Vor gut einem Monat wurde ich beim Essen seit langem wieder einmal aufgefordert, Salat zu probieren. Widerwillig und mehr aus Anstand nahm ich eine Portion. Eine kleine Portion, versteht sich. Gleich wurde ich vor ein Problem gestellt. Wie isst man Salat überhaupt? Stopft man sich die Blätter ganz in den Mund, werden sie geschnitten oder gar gefaltet? Ich entschied mich für das unkonventionelle Reinstopfen, da ich mein Messer nicht verschmutzen wollte, sollte mir die Sauce nicht schmecken. Kaum war das riesige Blatt halbwegs im Mund, belehrte mich ein kurzes Anheben der Augenbrauen meines Gegenübers, dass dies wohl nicht die gängige Art des Salatessens war. Das Glas Wasser griffbereit, um im Notfall spülen zu können, begann ich zu kauen. Ich kaute auf dem Salatblatt herum, wie ich es auf einer trockenen, breiten Pappardelle tun würde. So lange wie möglich, damit sich mein Gaumen auf den Geschmack vorbereiten kann und das ganze Prozedere möglichst ohne Würgen vonstattengeht.
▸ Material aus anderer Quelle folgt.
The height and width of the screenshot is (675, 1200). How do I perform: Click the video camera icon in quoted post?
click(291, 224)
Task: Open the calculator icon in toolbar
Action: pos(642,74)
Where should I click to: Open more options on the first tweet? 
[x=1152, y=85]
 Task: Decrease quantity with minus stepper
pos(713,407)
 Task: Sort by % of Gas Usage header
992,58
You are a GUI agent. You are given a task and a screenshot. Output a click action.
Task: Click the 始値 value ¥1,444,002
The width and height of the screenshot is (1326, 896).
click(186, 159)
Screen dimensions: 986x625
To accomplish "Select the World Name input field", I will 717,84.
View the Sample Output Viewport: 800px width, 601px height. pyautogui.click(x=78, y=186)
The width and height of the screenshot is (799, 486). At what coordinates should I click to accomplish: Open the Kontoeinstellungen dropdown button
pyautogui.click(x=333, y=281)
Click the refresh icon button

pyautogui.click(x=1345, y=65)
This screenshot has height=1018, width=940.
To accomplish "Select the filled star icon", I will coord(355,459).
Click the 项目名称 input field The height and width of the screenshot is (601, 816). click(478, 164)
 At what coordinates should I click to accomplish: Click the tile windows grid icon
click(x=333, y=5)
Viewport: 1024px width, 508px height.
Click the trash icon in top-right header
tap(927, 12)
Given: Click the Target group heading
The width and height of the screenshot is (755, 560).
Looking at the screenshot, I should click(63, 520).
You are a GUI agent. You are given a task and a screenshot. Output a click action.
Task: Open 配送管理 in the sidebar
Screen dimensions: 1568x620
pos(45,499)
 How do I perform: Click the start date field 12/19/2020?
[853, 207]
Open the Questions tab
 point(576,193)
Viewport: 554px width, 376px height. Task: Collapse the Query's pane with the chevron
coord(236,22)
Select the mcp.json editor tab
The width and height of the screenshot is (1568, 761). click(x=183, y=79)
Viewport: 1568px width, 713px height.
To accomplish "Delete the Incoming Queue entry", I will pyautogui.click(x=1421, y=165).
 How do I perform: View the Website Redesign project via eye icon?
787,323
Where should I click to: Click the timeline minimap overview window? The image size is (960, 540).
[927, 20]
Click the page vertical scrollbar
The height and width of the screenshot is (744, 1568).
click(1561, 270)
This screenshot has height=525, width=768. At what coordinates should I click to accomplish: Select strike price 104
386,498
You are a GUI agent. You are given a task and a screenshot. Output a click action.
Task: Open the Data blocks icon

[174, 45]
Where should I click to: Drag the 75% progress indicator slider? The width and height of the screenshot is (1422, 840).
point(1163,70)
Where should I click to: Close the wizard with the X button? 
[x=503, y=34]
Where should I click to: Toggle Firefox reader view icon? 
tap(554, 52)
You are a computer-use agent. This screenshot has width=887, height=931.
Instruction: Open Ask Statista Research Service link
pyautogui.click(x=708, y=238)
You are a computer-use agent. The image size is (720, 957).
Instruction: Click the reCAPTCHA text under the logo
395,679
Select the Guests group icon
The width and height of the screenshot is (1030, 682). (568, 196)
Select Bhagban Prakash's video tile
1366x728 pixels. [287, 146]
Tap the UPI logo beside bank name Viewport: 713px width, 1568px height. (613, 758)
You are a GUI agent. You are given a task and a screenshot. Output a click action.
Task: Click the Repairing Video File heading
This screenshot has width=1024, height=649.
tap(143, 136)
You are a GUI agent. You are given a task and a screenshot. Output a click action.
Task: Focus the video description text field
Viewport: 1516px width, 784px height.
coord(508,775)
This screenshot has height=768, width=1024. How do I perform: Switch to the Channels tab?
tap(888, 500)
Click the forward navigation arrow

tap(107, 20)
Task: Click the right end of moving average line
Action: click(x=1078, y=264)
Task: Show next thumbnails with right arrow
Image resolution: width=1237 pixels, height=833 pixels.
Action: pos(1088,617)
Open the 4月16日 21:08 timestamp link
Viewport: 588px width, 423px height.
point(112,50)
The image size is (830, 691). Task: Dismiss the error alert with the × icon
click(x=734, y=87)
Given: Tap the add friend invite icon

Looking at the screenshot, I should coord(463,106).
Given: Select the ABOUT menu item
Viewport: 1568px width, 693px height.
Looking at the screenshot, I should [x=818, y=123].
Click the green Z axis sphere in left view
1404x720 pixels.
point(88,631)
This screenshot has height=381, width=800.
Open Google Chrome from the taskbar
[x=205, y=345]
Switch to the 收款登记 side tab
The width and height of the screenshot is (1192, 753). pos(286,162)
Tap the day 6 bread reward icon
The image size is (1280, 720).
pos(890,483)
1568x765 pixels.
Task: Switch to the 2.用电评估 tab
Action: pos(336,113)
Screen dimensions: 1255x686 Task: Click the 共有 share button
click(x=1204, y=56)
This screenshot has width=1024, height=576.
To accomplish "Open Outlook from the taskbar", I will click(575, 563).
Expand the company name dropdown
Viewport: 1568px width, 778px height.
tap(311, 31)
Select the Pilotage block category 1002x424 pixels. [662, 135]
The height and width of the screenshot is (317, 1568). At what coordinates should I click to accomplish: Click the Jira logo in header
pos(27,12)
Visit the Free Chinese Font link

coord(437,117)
Der erwartete Würgereiz blieb erstaunlicherweise aus, viel mehr schmeckte mir der Salat samt Sauce. Ungläubig nahm ich das nächste Blatt in Angriff, diesmal zerschnitten. Wieder blieb der Würgereiz aus, wieder schmeckten mir Salat und Sauce. Auch die Rüebli, der Mais, ja selbst die Tomaten schmeckten hervorragend. Hatten die anderen etwa die ganze Zeit recht und ich nicht? Weshalb habe ich mich überhaupt jahrelang gesträubt, Salat richtig zu versuchen? Jedenfalls versuchte ich, diesen Fehler im letzten Monat zu korrigieren, und ass so viel Salat, wie in den ganzen 25 Jahren zuvor nicht.